■ **Problem to work on**: Please restate, word for word, the lines below that begin at the one with "The width and height of the screenshot is (268, 202)." and end at the one with "The width and height of the screenshot is (491, 313).". Leave out all other lines.

■ **Record excerpts**:
■ ■ ■ ■

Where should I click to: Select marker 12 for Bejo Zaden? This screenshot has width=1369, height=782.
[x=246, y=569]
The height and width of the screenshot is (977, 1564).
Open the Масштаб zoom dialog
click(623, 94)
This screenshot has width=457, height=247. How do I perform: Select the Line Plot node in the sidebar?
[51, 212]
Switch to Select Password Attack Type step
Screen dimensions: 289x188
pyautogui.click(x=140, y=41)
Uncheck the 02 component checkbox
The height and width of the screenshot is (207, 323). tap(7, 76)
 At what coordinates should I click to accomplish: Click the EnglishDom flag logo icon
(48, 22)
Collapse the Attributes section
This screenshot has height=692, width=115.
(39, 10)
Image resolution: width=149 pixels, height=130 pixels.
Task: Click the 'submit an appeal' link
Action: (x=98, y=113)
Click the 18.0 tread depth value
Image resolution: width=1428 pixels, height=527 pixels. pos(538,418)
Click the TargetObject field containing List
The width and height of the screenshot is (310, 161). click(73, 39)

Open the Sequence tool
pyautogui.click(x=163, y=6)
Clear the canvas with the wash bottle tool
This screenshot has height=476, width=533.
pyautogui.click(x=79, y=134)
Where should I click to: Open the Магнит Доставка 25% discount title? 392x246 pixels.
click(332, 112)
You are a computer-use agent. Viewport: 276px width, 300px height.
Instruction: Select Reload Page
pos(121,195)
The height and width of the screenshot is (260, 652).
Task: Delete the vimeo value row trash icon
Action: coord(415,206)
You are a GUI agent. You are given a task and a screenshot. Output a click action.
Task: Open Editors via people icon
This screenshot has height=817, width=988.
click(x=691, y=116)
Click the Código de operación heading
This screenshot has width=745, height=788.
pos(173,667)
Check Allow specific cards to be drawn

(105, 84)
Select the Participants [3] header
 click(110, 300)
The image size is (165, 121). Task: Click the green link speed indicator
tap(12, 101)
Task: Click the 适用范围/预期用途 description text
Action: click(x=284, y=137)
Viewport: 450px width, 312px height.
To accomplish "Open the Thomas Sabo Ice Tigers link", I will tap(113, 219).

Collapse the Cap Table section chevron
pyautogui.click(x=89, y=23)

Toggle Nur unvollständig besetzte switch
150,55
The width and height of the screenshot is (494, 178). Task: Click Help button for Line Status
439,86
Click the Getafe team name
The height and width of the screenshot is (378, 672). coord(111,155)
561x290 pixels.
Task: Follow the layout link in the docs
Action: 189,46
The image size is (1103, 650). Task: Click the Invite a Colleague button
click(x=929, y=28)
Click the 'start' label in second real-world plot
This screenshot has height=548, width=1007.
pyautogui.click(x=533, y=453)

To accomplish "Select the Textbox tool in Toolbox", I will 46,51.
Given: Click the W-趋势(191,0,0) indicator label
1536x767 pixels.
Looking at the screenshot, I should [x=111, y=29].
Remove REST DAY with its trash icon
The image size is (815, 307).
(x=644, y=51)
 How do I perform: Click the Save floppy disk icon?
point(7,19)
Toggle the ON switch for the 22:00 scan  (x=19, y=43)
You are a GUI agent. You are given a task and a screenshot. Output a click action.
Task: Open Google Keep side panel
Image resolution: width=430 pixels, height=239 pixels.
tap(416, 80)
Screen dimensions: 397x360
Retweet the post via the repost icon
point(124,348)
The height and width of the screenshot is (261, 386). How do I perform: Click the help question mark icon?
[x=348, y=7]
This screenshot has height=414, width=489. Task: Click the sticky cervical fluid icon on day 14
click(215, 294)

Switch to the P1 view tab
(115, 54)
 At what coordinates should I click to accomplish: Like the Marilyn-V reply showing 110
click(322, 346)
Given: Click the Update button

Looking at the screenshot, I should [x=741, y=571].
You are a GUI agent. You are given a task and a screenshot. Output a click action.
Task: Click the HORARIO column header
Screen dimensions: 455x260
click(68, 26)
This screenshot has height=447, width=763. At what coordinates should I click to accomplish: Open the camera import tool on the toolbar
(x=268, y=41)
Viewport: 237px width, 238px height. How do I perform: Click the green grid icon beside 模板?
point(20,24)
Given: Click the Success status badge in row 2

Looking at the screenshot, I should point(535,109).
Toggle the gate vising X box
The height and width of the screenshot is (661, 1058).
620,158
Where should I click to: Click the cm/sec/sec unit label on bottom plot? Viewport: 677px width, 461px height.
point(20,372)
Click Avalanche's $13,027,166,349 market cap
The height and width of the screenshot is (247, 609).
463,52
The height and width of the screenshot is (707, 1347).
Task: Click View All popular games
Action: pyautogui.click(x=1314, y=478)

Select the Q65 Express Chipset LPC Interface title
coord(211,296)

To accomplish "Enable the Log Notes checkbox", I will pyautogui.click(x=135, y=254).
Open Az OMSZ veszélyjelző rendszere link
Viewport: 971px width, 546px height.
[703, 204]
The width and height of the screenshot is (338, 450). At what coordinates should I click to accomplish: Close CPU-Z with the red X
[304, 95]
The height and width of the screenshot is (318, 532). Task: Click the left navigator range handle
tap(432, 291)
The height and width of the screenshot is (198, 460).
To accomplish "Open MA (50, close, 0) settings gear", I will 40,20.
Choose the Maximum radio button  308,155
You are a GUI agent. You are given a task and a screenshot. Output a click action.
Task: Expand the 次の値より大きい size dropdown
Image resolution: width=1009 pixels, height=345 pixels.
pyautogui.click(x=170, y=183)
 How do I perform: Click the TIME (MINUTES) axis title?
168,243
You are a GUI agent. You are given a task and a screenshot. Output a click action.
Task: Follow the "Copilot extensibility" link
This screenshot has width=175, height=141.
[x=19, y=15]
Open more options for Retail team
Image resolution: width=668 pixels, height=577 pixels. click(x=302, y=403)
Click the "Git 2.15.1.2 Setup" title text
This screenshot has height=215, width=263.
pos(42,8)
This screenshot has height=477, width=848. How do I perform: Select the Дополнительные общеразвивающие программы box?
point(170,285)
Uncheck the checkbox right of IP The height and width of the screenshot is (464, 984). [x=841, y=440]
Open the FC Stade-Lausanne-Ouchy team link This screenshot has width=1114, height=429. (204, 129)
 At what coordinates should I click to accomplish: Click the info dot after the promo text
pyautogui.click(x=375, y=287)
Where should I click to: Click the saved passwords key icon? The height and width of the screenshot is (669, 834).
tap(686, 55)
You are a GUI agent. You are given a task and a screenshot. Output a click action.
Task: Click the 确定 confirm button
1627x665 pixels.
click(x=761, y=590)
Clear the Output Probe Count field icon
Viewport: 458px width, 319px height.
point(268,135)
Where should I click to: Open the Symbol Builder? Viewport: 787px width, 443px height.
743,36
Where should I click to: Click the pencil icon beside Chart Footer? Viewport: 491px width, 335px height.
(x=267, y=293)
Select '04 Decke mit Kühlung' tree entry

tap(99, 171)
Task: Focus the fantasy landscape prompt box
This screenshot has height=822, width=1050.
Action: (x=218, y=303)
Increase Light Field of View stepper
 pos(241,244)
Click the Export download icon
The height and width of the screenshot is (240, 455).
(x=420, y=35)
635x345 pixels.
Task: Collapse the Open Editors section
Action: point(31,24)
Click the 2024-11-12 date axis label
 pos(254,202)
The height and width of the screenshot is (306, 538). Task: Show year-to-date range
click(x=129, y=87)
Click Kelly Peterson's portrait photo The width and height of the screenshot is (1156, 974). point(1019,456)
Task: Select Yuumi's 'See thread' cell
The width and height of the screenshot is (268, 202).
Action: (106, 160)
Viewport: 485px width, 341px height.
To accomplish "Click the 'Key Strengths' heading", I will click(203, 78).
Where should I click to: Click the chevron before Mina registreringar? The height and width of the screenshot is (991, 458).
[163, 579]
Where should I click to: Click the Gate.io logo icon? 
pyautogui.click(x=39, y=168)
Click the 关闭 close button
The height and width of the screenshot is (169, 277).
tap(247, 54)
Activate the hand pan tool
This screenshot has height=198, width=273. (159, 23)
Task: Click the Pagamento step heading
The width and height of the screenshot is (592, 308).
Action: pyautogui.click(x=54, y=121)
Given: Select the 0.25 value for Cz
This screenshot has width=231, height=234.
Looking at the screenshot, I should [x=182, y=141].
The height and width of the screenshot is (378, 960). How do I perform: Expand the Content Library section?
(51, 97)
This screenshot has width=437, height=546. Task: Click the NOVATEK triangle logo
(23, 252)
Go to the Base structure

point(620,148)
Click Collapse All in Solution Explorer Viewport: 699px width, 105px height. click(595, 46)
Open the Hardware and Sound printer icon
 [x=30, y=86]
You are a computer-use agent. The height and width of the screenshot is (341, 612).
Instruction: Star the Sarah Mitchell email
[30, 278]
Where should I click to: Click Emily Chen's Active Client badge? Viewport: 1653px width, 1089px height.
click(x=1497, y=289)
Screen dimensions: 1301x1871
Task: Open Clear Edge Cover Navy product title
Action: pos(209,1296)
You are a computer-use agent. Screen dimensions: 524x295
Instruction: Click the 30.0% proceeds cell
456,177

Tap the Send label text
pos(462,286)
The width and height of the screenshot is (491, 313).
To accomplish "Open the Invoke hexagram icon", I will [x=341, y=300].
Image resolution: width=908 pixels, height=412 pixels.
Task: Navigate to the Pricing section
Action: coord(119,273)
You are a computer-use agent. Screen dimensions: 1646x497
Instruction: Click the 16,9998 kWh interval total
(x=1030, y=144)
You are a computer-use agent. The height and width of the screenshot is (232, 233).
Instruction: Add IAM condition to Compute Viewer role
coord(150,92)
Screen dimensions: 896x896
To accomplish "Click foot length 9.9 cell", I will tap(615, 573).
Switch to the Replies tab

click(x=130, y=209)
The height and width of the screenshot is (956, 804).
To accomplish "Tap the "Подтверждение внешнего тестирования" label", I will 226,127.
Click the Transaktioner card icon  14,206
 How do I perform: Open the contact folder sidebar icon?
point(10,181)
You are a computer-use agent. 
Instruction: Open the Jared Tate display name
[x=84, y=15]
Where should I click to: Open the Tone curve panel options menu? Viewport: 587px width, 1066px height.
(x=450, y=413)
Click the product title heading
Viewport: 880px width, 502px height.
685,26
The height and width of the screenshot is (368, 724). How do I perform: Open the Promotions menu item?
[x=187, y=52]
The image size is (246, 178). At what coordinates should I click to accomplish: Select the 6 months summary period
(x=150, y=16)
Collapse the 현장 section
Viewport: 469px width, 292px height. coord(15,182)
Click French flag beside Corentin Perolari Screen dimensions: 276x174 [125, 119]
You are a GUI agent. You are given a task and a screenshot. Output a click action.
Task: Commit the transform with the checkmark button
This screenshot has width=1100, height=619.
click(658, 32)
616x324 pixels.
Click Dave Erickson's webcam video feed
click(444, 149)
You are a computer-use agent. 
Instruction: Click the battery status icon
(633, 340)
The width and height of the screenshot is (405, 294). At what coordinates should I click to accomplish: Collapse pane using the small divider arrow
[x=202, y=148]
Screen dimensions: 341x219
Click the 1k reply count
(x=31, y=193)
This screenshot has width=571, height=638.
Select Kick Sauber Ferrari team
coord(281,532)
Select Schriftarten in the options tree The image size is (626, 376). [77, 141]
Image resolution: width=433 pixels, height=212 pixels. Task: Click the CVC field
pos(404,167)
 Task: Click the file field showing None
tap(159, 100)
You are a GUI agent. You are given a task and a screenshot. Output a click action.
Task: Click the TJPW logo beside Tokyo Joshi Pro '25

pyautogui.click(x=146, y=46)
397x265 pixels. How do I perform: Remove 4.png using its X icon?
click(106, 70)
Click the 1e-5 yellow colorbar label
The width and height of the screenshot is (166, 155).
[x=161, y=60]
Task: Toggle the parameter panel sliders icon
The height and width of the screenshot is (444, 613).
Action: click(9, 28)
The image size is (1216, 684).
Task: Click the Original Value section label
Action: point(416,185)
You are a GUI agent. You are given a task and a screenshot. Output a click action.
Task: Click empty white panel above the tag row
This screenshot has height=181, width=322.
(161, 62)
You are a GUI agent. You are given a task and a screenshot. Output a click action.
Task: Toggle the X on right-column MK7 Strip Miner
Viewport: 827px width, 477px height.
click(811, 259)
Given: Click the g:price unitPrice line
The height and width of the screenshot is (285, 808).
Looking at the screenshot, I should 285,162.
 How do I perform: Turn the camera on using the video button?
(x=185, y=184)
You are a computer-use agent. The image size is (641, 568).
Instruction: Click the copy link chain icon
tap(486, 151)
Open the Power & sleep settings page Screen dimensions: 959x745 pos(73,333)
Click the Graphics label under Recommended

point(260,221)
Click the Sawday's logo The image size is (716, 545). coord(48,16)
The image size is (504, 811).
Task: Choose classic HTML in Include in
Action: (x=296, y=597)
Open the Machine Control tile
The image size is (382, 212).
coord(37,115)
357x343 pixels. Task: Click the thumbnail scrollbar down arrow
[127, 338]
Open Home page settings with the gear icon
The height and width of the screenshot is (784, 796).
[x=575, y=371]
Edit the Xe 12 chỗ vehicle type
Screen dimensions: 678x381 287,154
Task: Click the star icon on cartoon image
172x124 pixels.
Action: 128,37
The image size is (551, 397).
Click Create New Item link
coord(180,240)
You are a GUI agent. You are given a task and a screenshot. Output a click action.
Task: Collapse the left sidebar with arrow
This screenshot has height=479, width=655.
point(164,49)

■ ■ ■ ■

■ **Answer to this task**:
The width and height of the screenshot is (268, 202).
Action: (106, 160)
Viewport: 485px width, 341px height.
To accomplish "Click the 'Key Strengths' heading", I will click(203, 78).
Where should I click to: Click the chevron before Mina registreringar? The height and width of the screenshot is (991, 458).
[163, 579]
Where should I click to: Click the Gate.io logo icon? 
pyautogui.click(x=39, y=168)
Click the 关闭 close button
The height and width of the screenshot is (169, 277).
tap(247, 54)
Activate the hand pan tool
This screenshot has height=198, width=273. (159, 23)
Task: Click the Pagamento step heading
The width and height of the screenshot is (592, 308).
Action: pyautogui.click(x=54, y=121)
Given: Select the 0.25 value for Cz
This screenshot has width=231, height=234.
Looking at the screenshot, I should [x=182, y=141].
The height and width of the screenshot is (378, 960). How do I perform: Expand the Content Library section?
(51, 97)
This screenshot has width=437, height=546. Task: Click the NOVATEK triangle logo
(23, 252)
Go to the Base structure

point(620,148)
Click Collapse All in Solution Explorer Viewport: 699px width, 105px height. click(595, 46)
Open the Hardware and Sound printer icon
 [x=30, y=86]
You are a computer-use agent. The height and width of the screenshot is (341, 612).
Instruction: Star the Sarah Mitchell email
[30, 278]
Where should I click to: Click Emily Chen's Active Client badge? Viewport: 1653px width, 1089px height.
click(x=1497, y=289)
Screen dimensions: 1301x1871
Task: Open Clear Edge Cover Navy product title
Action: pos(209,1296)
You are a computer-use agent. Screen dimensions: 524x295
Instruction: Click the 30.0% proceeds cell
456,177

Tap the Send label text
pos(462,286)
The width and height of the screenshot is (491, 313).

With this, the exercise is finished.